Recast everything from the line containing "You are a computer-use" down to the line containing "[x=25, y=294]" as a numbered list, leaving out any blank lines.

Entries provided >>
^^^^

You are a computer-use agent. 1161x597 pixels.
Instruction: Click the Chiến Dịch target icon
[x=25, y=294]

^^^^

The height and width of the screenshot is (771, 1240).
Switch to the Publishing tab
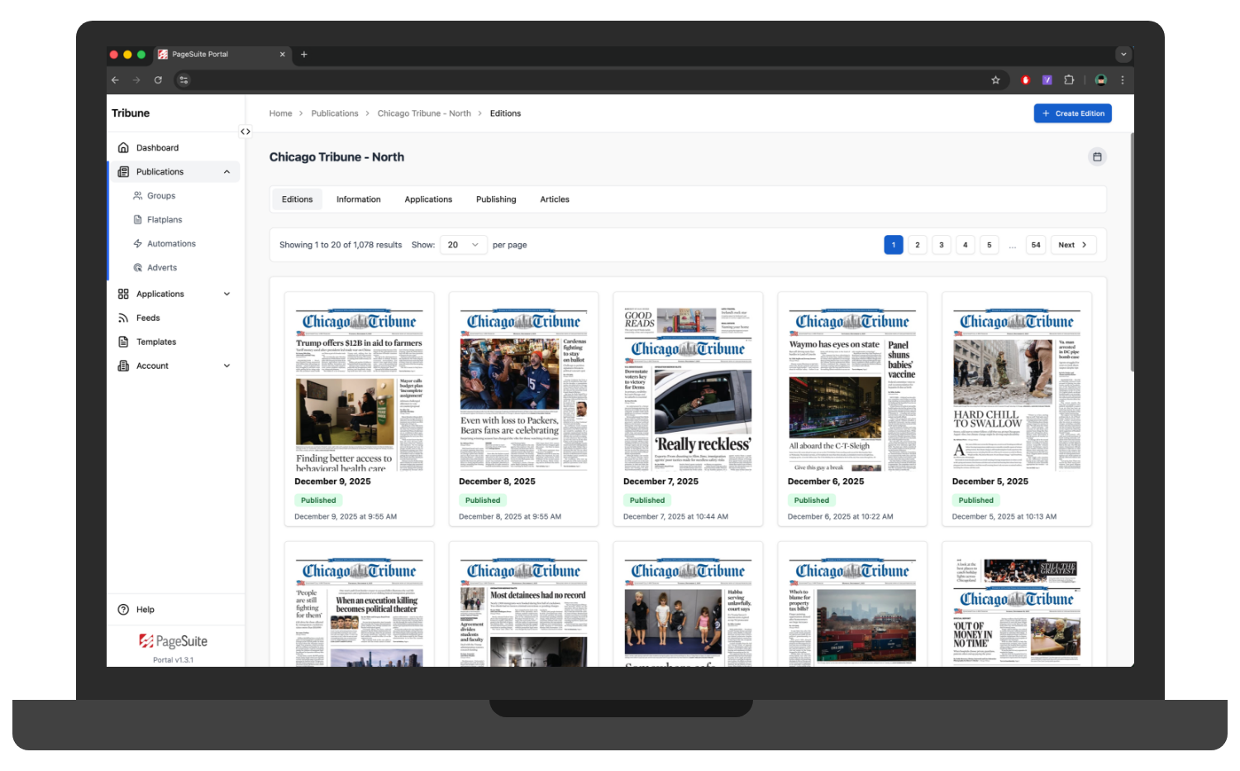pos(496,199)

^^^^

Solution to this task >>
1. You are a computer-use agent. 1161x597 pixels.
2. Instruction: Click the Chiến Dịch target icon
3. [x=25, y=294]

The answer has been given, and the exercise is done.